The analysis identified 63 interventions in 35 countries that resulted in significant emissions reductions, reducing them by an average of 19%. Most reductions were linked to two or more policies. Together, the 63 policies reduced emissions by 0.6 to 1.8 gigatons (Gt) of carbon dioxide equivalent.

Getting the right mix of policies is more important than using many different policies, says Annika Stechemesser, co-author and researcher at the Potsdam Institute for Climate Impact Research in Germany. For example, in the UK, the phase-out of coal-fired power plants worked because it was used in combination with pricing mechanisms such as a floor price for carbon, while in Norway the ban on internal combustion engines was most effective when combined with a pricing incentive that made electric cars cheaper.

“To my knowledge, it is a unique study that provides such a global assessment,” says Jan Minx, an environmental economist at the Mercator Research Institute for Global Commons and Climate Change in Berlin.

Path to emissions reductions

As part of the analysis, Stechemesser and her colleagues used a database of 1,500 climate policies implemented between 1998 and 2022 in 41 countries, including the three largest greenhouse gas emitters worldwide: China, the United States and India. The policies fell into 48 categories, from emissions trading schemes to fossil fuel subsidy reform.

“Previous assessments have typically focused on a limited number of prominent policies in selected countries and overlooked the hundreds of other measures,” says Stechemesser.

The authors combined machine learning with a statistical analytical approach to identify large emissions reductions in four high-emitting sectors - buildings, power, industry and transport.

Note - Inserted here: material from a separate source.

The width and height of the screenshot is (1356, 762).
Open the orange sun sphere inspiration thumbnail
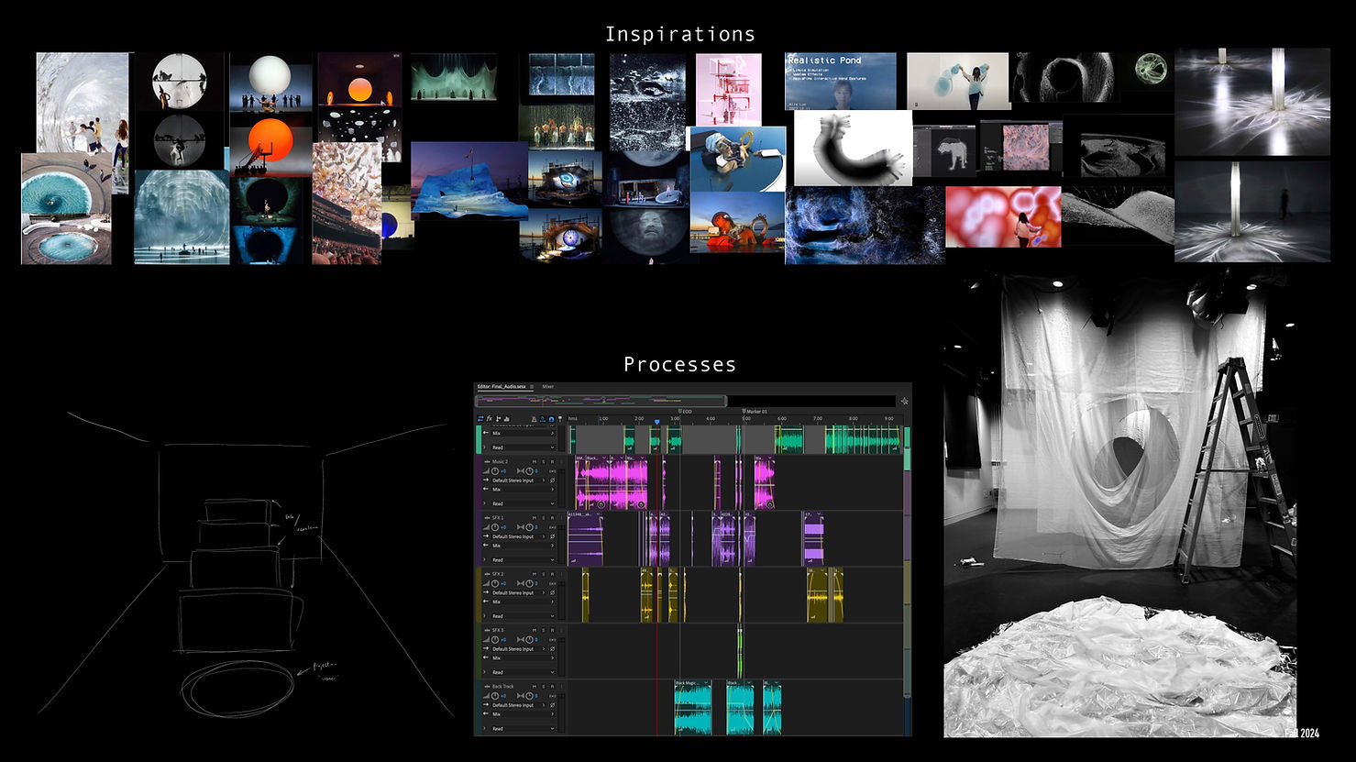(x=271, y=146)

They compared the results with the policies in the database to assess which policies and combinations of policies led to the largest reductions in emissions.

“This is a pretty clever method,” says Zheng Saina, who has analyzed global climate policies at Southeast University in Nanjing, China. The conventional way would have been to review the many policies and select the important ones, but this approach is subjective and laborious, she adds. "The authors instead used machine learning to detect large changes in emissions. This is more objective."

Right mix

The results showed that certain policy combinations worked better in certain sectors and economies. In terms of reducing emissions associated with electricity generation, pricing measures such as energy taxes have been particularly effective in highly developed countries, but less so in low- and middle-income countries.

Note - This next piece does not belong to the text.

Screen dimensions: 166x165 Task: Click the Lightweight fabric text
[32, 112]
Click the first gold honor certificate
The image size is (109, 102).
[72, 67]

In the construction sector, policy mixes that phase out and ban emissions-generating activities doubled reductions compared to implementing these policies individually.

Taxation was the only policy that achieved almost equal or greater emissions reductions in all four sectors as a stand-alone policy, as opposed to a policy mix.

Minx says the study's AI-powered approach allowed researchers for the first time to assess the effectiveness of a large number of climate policies from a global inventory of emissions covering different countries and sectors.

For other researchers, the paper is alarming. “This study warns countries around the world that their climate policies have had very limited impact so far,” said Xu Chi, an ecologist at Nanjing University. “Existing policies need to be reviewed and changes made,” Xu added.

The annual emissions in the world By 2030, emissions are expected to be 15 Gt carbon dioxide equivalents higher than would be needed to keep global warming to less than 2°C above pre-industrial levels, according to the United Nations.

  1. Stechemesser, A.et al. Science 385, 884–891 (2024).